Checkpointing in distributed systems

[edit]

In the distributed computing environment, checkpointing is a technique that helps tolerate failures that would otherwise force a long-running application to restart from the beginning. The most basic way to implement checkpointing is to stop the application, copy all the required data from the memory to reliable storage (e.g., parallel file system), then continue with execution.[1] In the case of failure, when the application restarts, it does not need to start from scratch. Rather, it will read the latest state ("the checkpoint") from the stable storage and execute from that point. While there is ongoing debate on whether checkpointing is the dominant I/O workload on distributed computing systems, the general consensus is that checkpointing is one of the major I/O workloads.[2][3]

There are two main approaches for checkpointing in the distributed computing systems: coordinated checkpointing and uncoordinated checkpointing. In the coordinated checkpointing approach, processes must ensure that their checkpoints are consistent. This is usually achieved by some kind of two-phase commit protocol algorithm. In the uncoordinated checkpointing, each process checkpoints its own state independently. It must be stressed that simply forcing processes to checkpoint their state at fixed time intervals is not sufficient to ensure global consistency. The need for establishing a consistent state (i.e., no missing messages or duplicated messages) may force other processes to roll back to their checkpoints, which in turn may cause other processes to roll back to even earlier checkpoints, which in the most extreme case may mean that the only consistent state found is the initial state (the so-called domino effect).[4][5]

Implementations for applications

[edit]

Save State

[edit]

One of the original and now most common means of application checkpointing was a "save state" feature in interactive applications, in which the user of the application could save the state of all variables and other data and either continue working or exit the application and restart the application and restore the saved state at a later time. This was implemented through a "save" command or menu option in the application. In many cases, it became standard practice to ask the user, if they had unsaved work when exiting an application, if they wanted to save their work before doing so.

» Dataset section
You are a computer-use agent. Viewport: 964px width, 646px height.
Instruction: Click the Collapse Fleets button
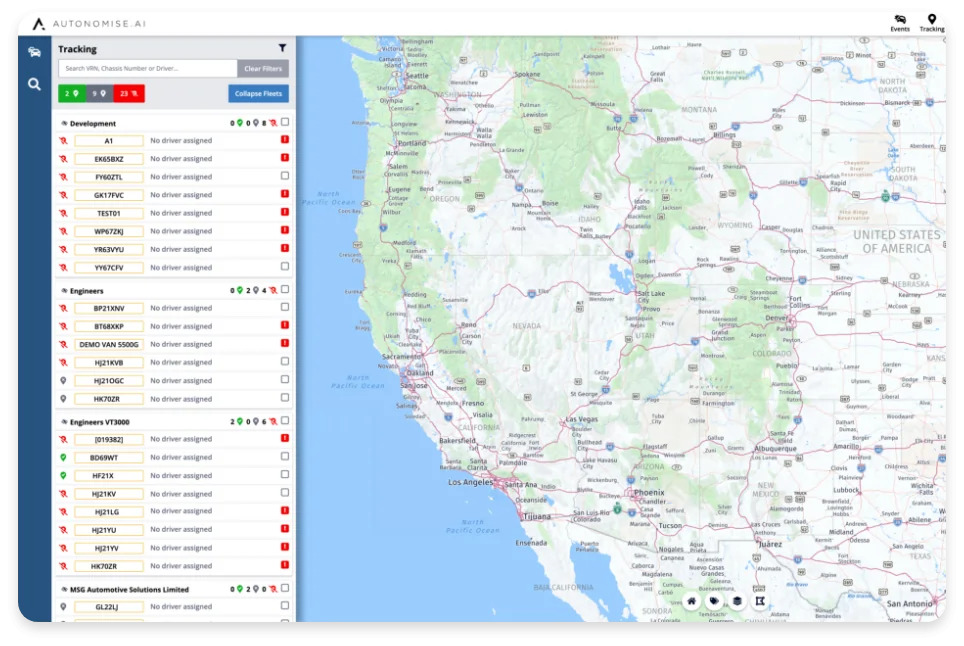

» Task to carry out
Reproduce the part of the checkpointing passage above between "Implementations for applications" and "before doing so.", inclusive.

» The answer
Implementations for applications

[edit]

Save State

[edit]

One of the original and now most common means of application checkpointing was a "save state" feature in interactive applications, in which the user of the application could save the state of all variables and other data and either continue working or exit the application and restart the application and restore the saved state at a later time. This was implemented through a "save" command or menu option in the application. In many cases, it became standard practice to ask the user, if they had unsaved work when exiting an application, if they wanted to save their work before doing so.